▸ TEXT EXCERPT
--*--
# Law of conservation of energy problems

1. Oct 15, 2004

### FarazAli

The problem:
A mass m is attached to the end of a spring (constant k). The mass is given an initial displacement Xo from equilibrium, and an initial speed Vi. Ignoring friction and the mass of the spring, use energy methods to find (a) its maximum speed, and (b) its maximum stretch from equilibrium, in terms of the given quantities

The answer I got for part a:
$$v_{f} = \left(\frac{(kx_{0}^2 + mv_{i}^2)}{m}\right)^{1/2} = \left(\frac{kx_{o}^2}{m}\right)^{1/2} + v_{i}$$

- I set $$PE_{i} + KE_{i} = PE_{f} + KE_{f}$$ and crossed out $$PE_{f}$$ because max velocity occurs at zero potential

The answer I got for part b:
$$x = \left({\frac{mv_{i}^2}{k}}\right)^{1/2} = v_{i}\left(\frac{m}{k}\right)^{1/2}$$

- Again I used law of conservation of energy equation, and crossed $$KE_{f}$$ and $$PE_{i}$$ because the max stretch occurrs when $$PE_{f}$$ is maximum, therefore $$KE_{f} = 0$$. The box's $$PE_{i} = 0$$ ( starting off from part a )
--*--
▸ PROVIDED MATERIAL
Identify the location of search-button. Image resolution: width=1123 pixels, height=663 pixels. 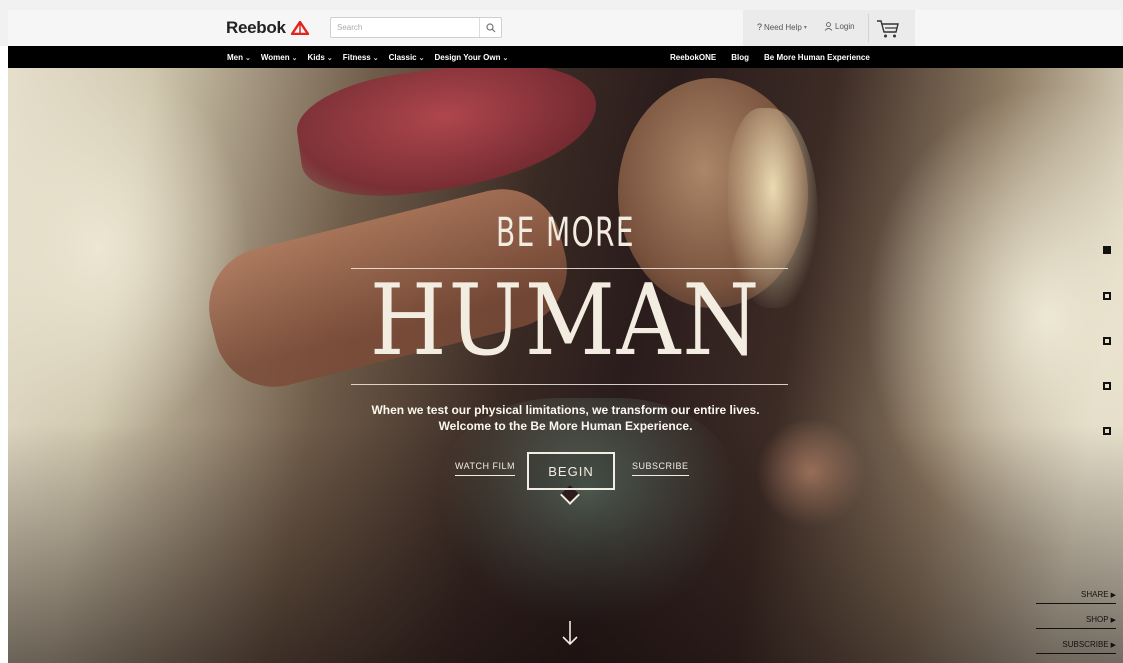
--*--
▸ EXERCISE DETAILS
Resume the forum thread on the mass-and-spring energy problem, picking up after its final sentence.

▸ OUTPUT FOR THIS TASK
What I want to know is whether these answers are correct, as I have absolutely no other way, except for my own intillect, to find out.

Last edited: Oct 15, 2004
2. Oct 16, 2004

### Staff: Mentor

This part is correct:
$$v_{f} = \left(\frac{(kx_{0}^2 + mv_{i}^2)}{m}\right)^{1/2}$$
But that does not equal
$$\left(\frac{kx_{o}^2}{m}\right)^{1/2} + v_{i}$$
Realize that $(a^2 + b^2)^{1/2} \ne a + b$.

The method is correct.

This is incorrect. Your answer for b should be very similar to the answer for a, except that you solve for maximum X, instead of maximum V.

3. Oct 16, 2004

### FarazAli

silly mistake. Thanks.

So I redid the second part and got this:
$$\left(\frac{kx_{0}^2 + mv_{i}^2}{k}\right)^{1/2}$$

4. Oct 16, 2004

### Staff: Mentor

Looks good to me.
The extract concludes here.